Comments on Wednesday by former Greek Prime Minister Lucas Papademos that Greece had to stick with painful austerity measures or face a damaging exit from the eurozone ratcheted up risk-averse sentiment across markets, with the euro dropping to 1.2613 against the dollar, its softest since September 2010. It has since edged away from that 21-month low but remains under pressure at 1.2654.
“Base metals are at the mercy of eurozone worries,” a trader said. “Failure to find a solution [to the debt crisis] will keep prices in check as a risk-off mentality prevails. Expect prices to trend lower in the short term.”
All eyes are now on Brussels where European Union leaders will gather later today to discuss how to revive growth in the bloc but France's push for a joint eurozone bond is already facing opposition from Germany. Investors are sceptical about the group coming to any agreement.
EU current account data was better than expected at 9.1B against a forecast 4.7B and industrial orders also outperformed at 1.8 percent against an expected -0.1 percent and a previous -0.4 percent. But this did little to improve sentiment while Greek concerns weigh.
Later today US new home sales, house price index and crude oil inventories are due.
ALL METALS ON BACK FOOT
Copper dropped to a fresh four-month low, dipping below $7,600 to $7,590 per tonne. It was last at $7,606.50, down $132.50 on the previous day’s close. Volumes are comparatively high for this time of day, with 9,450 lots changing hands on Select so far.
The price drop was not helped by a 1,725-tonne stock increase, taking LME inventories to 225,700 tonnes. Increases were seen in Busan, Gwangyang and Vlissingen. Cancelled warrants at 28,725 tonnes were at their lowest since December 14.
Aluminium at $2,020.25 gave up all of the previous week’s gains and was down $8.75. Inventories were down 5,025 tonnes to 4,952,975 tonnes, despite an increase in Busan stocks of 1,900 tonnes and in Gwangyang of 3,400 tonnes.
Cancelled warrants, meanwhile, jumped 46,200 tonnes to 1,732,725 tonnes due to a rise of 24,358 tonnes of metal booked for removal in New Orleans, while Vlissingen stocks jumped 27,775 tonnes to 836,100 tonnes.

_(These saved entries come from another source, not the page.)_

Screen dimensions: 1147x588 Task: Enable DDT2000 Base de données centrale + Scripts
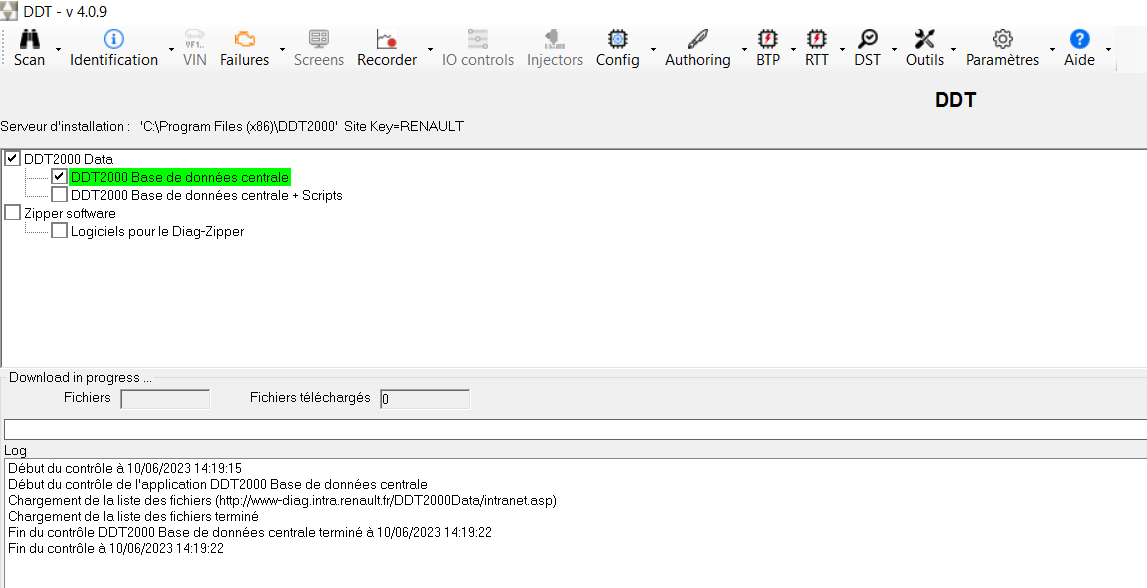59,194
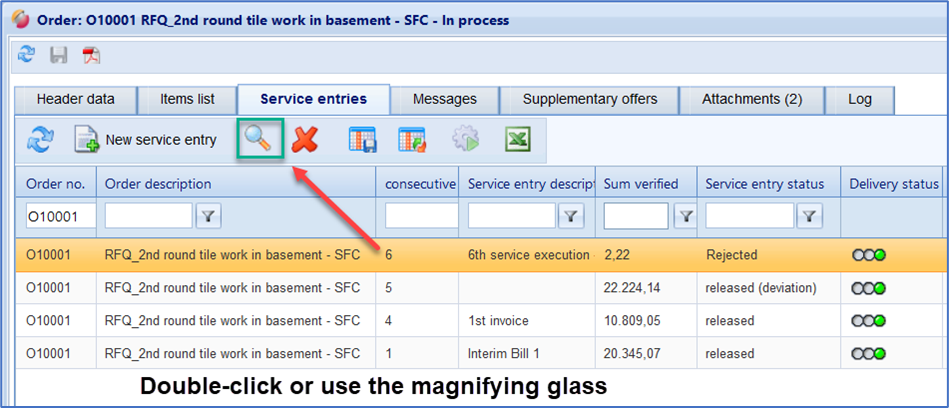Image resolution: width=949 pixels, height=408 pixels.
Task: Open Service entry status filter dropdown
Action: (x=808, y=215)
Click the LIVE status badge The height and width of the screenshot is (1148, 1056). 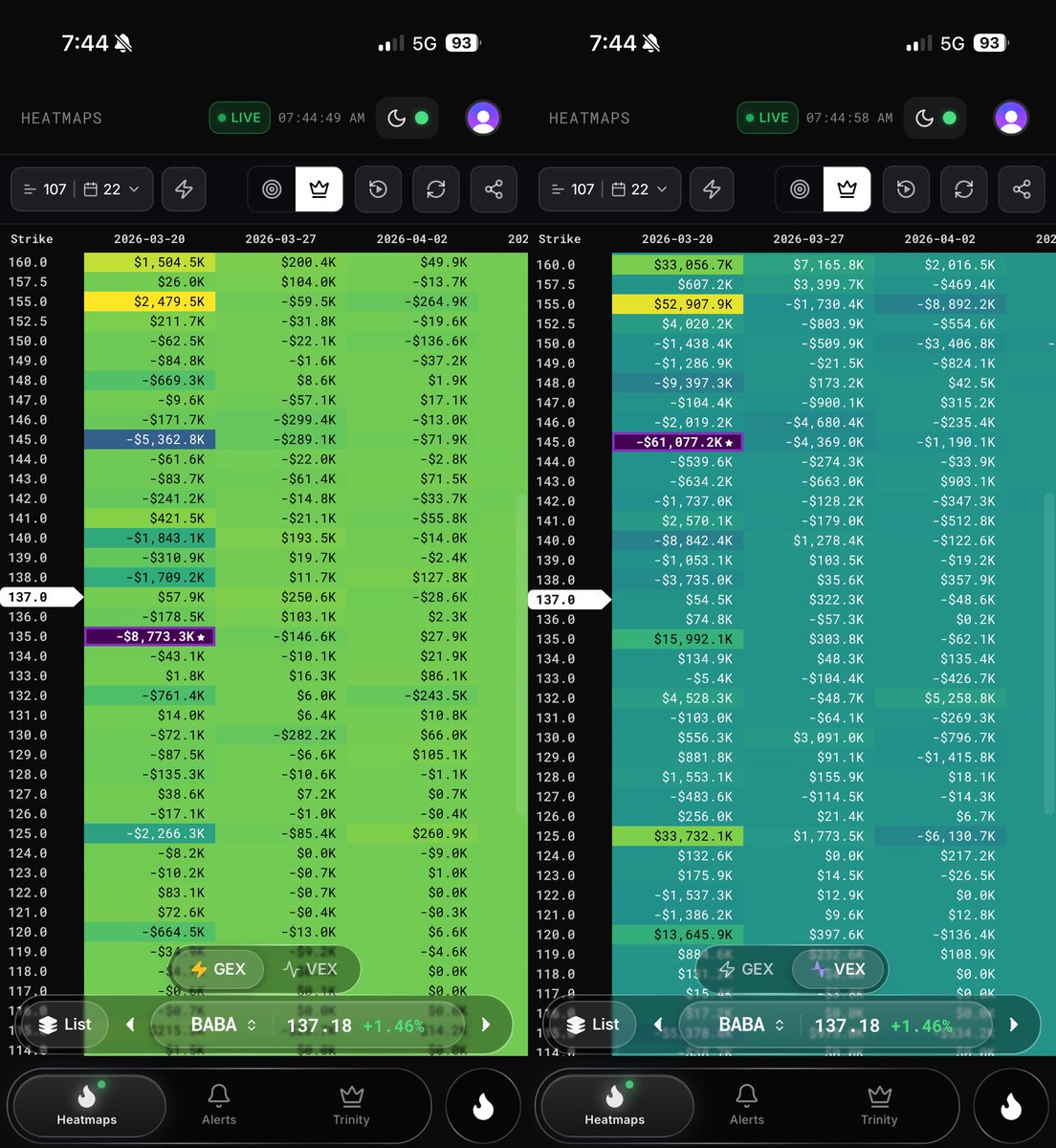tap(239, 118)
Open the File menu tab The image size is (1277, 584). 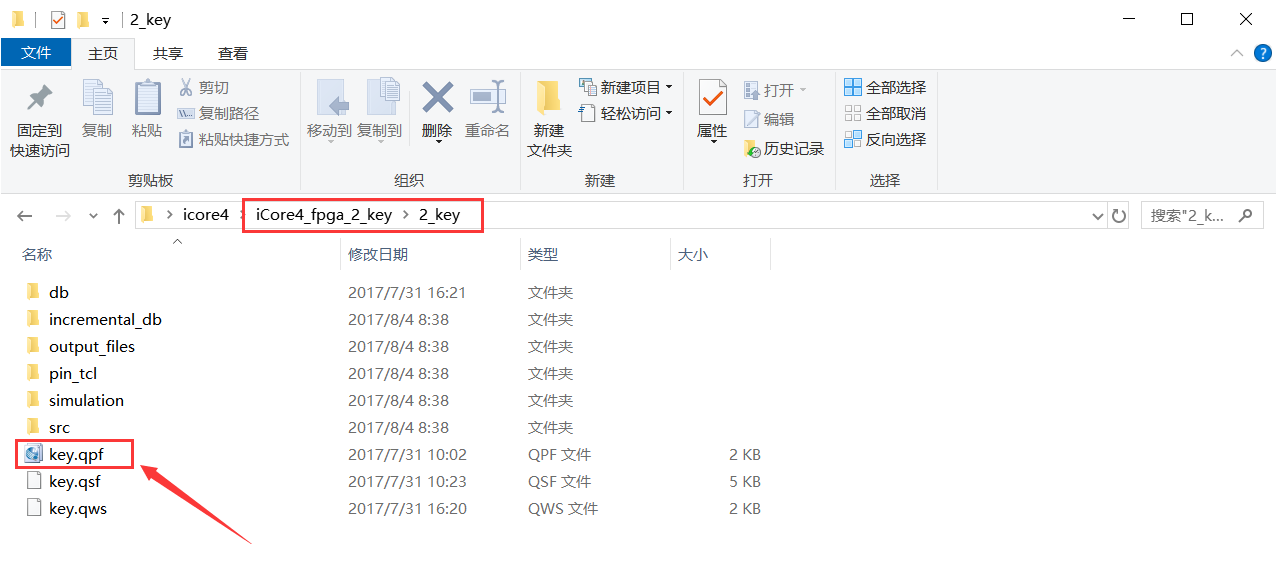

Norwegian aluminium group Norsk Hydro said on Wednesday it intends to close the Kurri Kurri aluminium smelter in Australia, which has capacity of 180,000 tonnes per year, due to lower metal prices, the strong Australian dollar, continued weak economic conditions and the uncertain market outlook.

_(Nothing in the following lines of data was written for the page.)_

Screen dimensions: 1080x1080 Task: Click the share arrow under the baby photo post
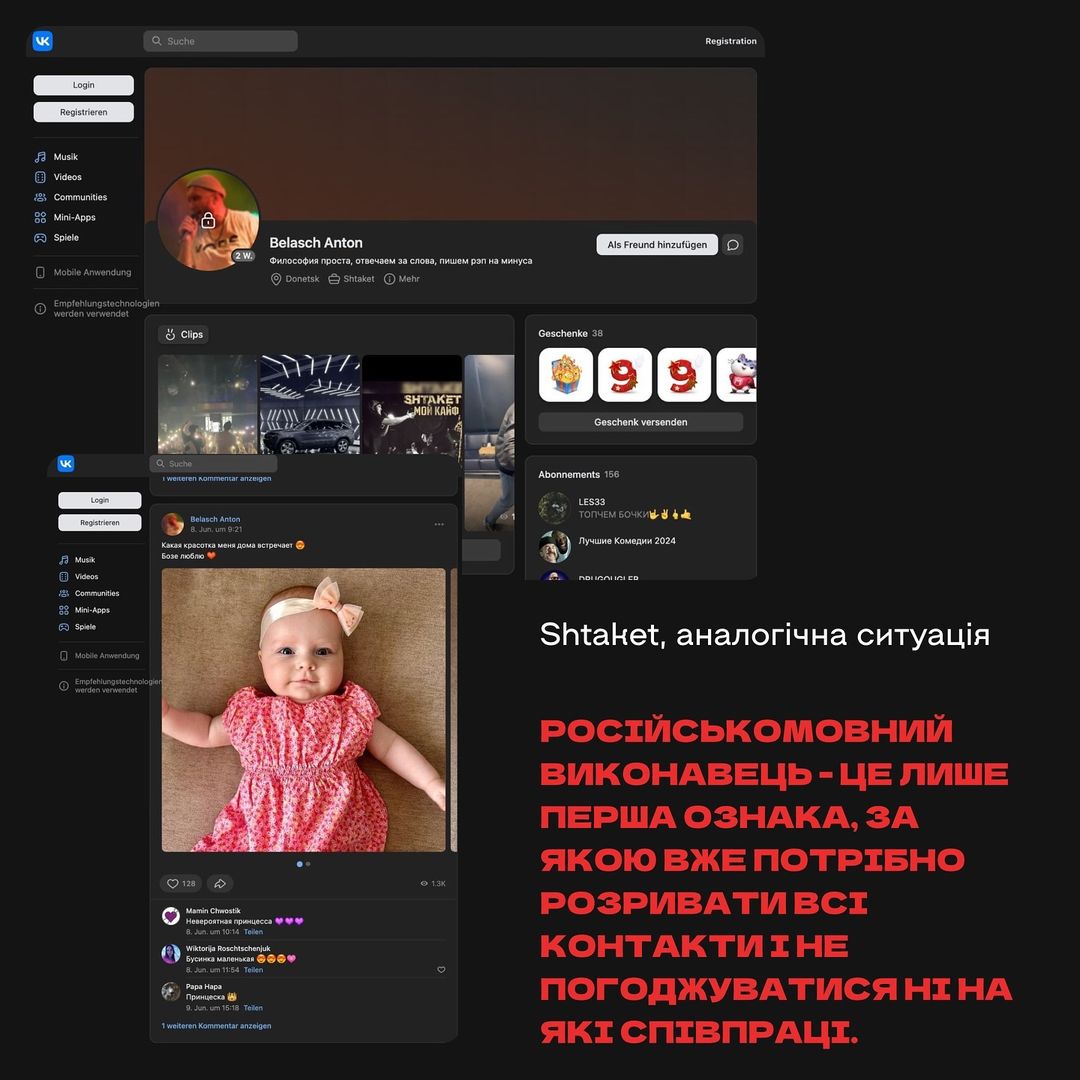(x=219, y=883)
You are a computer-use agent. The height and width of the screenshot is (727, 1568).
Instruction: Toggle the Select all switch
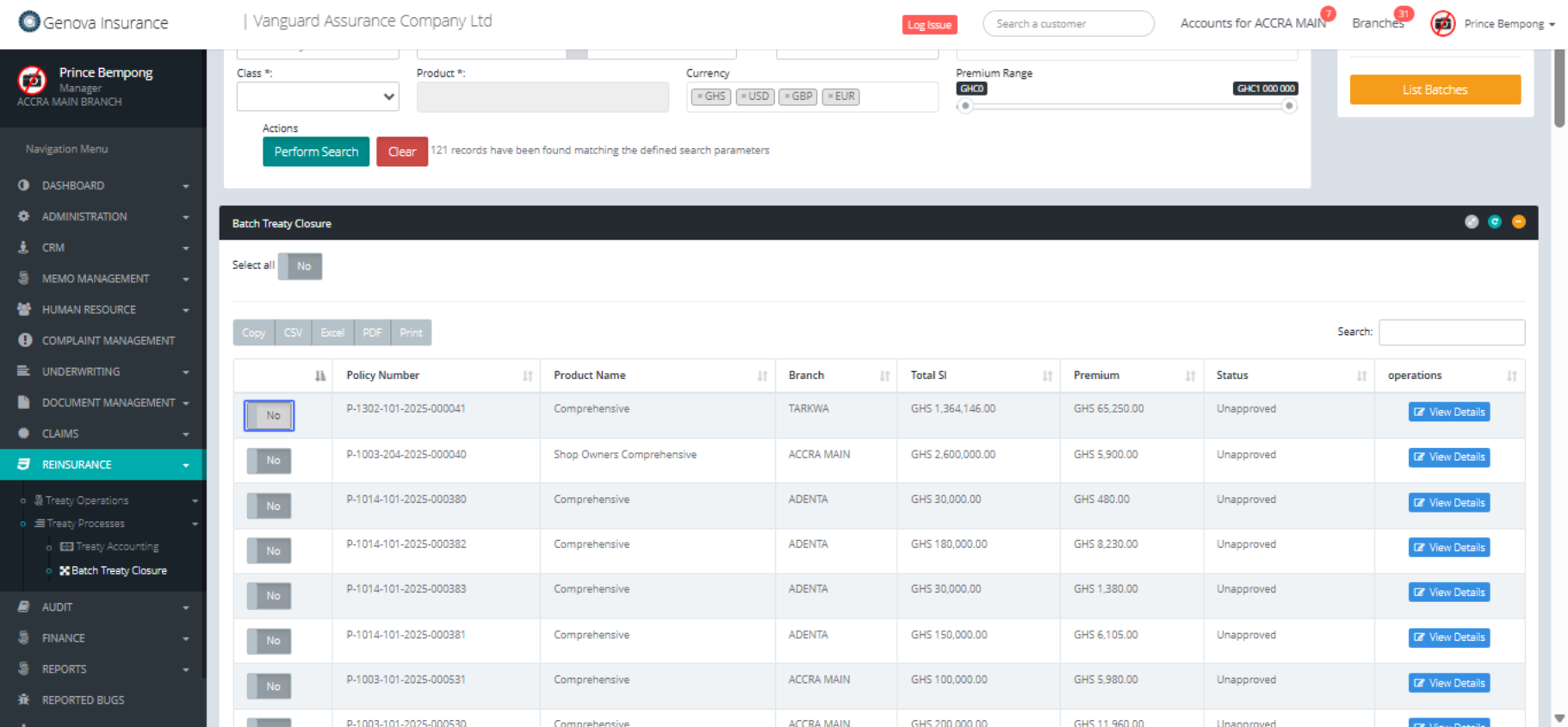click(301, 266)
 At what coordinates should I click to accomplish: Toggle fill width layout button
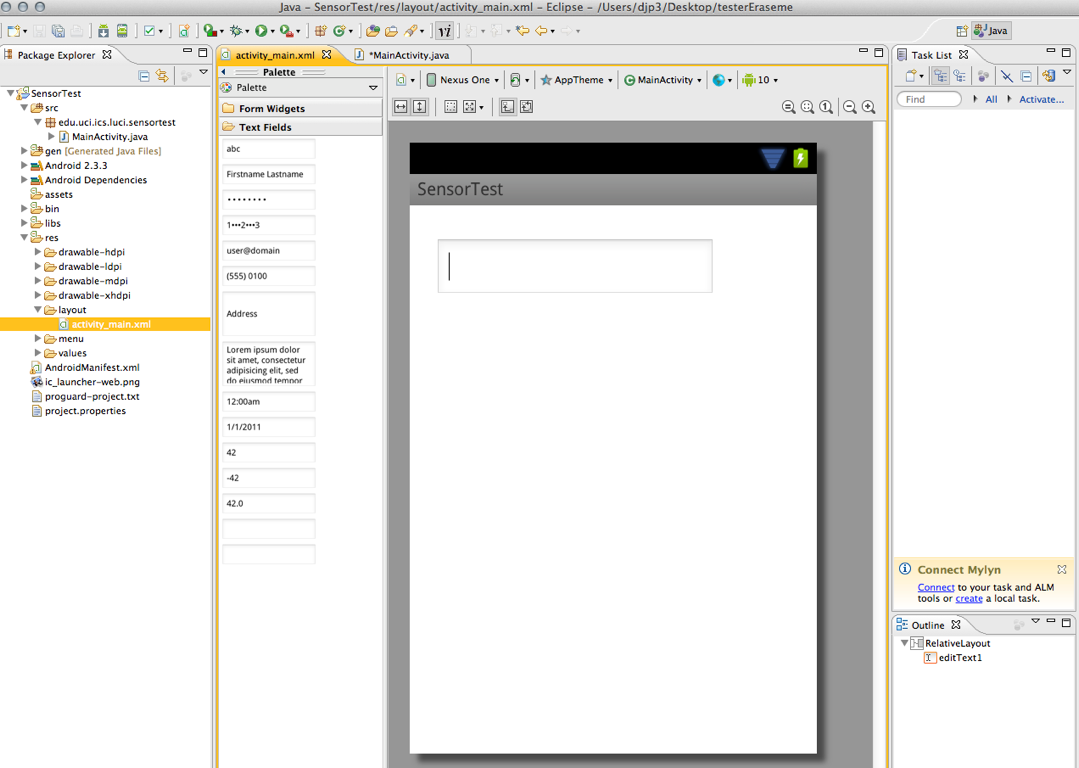click(x=401, y=107)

“It is clear that the plant will not be profitable in the short term with current market prices, while long-term viability will be negatively affected by a number of factors including increasing energy costs and the carbon tax,” Hilde Merete Aasheim, executive vice president of Hydro's primary metal business area, said.

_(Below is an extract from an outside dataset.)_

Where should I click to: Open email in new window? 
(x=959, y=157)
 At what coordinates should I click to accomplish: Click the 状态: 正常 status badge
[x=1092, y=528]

Nickel fell to a near six-month low at $16,750 and was recently at $16,816 - still down $84. The export ban on nickel ores from Indonesia has had little effect on the market so far because of faltering demand. Stocks were down 564 tonnes at 105,168 tonnes, while cancelled warrants were little changed at 6,858 tonnes.
Zinc also dropped to its weakest since January 10 at $1,873 before recovering to $1,878, still down $33 on the previous close. Inventories were down 1,500 tonnes at 943,325 tonnes, while cancelled warrants jumped 11,275 tonnes, with 46,400 tonnes of metal now booked for removal in New Orleans, up 12,525 tonnes.
Lead at $1,930.75 declined $34.25 even after stocks fell to 353,450 tonnes, while cancelled warrants were at 75,050 tonnes.
Tin at $19,475 was down $230 and the weakest since January 4. Inventories declined 580 tonnes to 13,995 tonnes and cancelled warrants were at 5,175 tonnes.
Steel fell below $400 - it was recently quoted at $390/465 - while stocks were unchanged. In the minor metals, cobalt was indicated at $30,000/30,950 and molybdenum at $29,750/30,350.